**What you should do**
Please reproduce the passage of the article about spy chips in household appliances from "Security specialist Richard" up to and including "for security pros.".

If true, the discovery would have implications for security professionals who would need to extend their oversight not just to mobile and process control devices, but also any electrical device within range of the company network.
The report, which appeared on Russian state-owned TV and was picked up by the BBC's Monitoring service, said that cyber criminals have hidden chips inside electric irons and kettles to launch spam attacks and malware.
According to the BBC: “Rossiya 24 showed footage of a technician opening up an iron included in a batch of Chinese imports to find a ‘spy chip' with what he called ‘a little microphone'. Its correspondent said the hidden devices were mostly being used to spread viruses, by connecting to any computer within a 200-metre radius which were using unprotected Wi-Fi networks.
“Other products found to have rogue components reportedly included mobile phones and car dashboard cameras.”
The report claims that hidden chips had been used to infiltrate company networks, sending out spam without administrators' knowledge.
Security specialist Richard Steinnon, chief research analyst at independent analyst firm IT-Harvest, told SC Magazine UK that, if confirmed, the discovery has significant implications for security pros.
“There's been a lot of talk about the danger of people embedding hardware but never been any evidence of it actually happening,” he said. “That is why the story is so exciting - chips from products made in China and they're doing really sophisticated stuff.”
He added: “Certainly it has opened up the envelope as to what you have to look for when you are doing a security audit. There could be a lot of things around us every day that are trying to attack us.”
Steinnon said chips could be planted in anything from mobile phones to forklift trucks and industrial equipment.

**Information supplied**
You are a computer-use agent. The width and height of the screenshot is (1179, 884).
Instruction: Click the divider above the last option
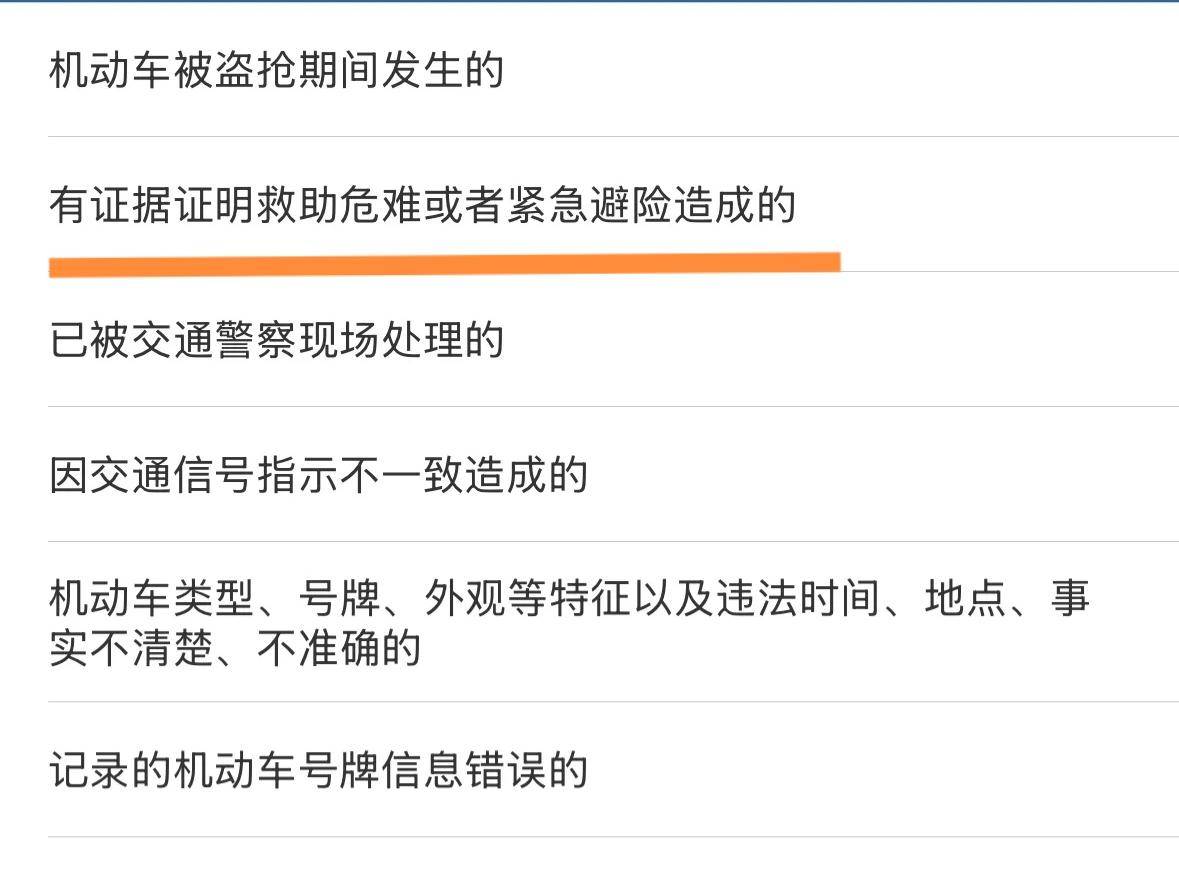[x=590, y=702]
...
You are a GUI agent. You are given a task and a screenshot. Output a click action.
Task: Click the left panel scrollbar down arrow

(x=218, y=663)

**Result of this task**
Security specialist Richard Steinnon, chief research analyst at independent analyst firm IT-Harvest, told SC Magazine UK that, if confirmed, the discovery has significant implications for security pros.